[Source data Boundary: Start]
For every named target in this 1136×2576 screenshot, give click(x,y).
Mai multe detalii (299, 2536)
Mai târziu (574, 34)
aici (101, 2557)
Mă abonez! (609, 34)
[Source data Boundary: End]
→ To do
The material should be transcribed exactly, every line included.

→ Result for this task
For every named target in this 1136×2576 screenshot, give click(x,y).
Mai multe detalii (299, 2536)
Mai târziu (574, 34)
aici (101, 2557)
Mă abonez! (609, 34)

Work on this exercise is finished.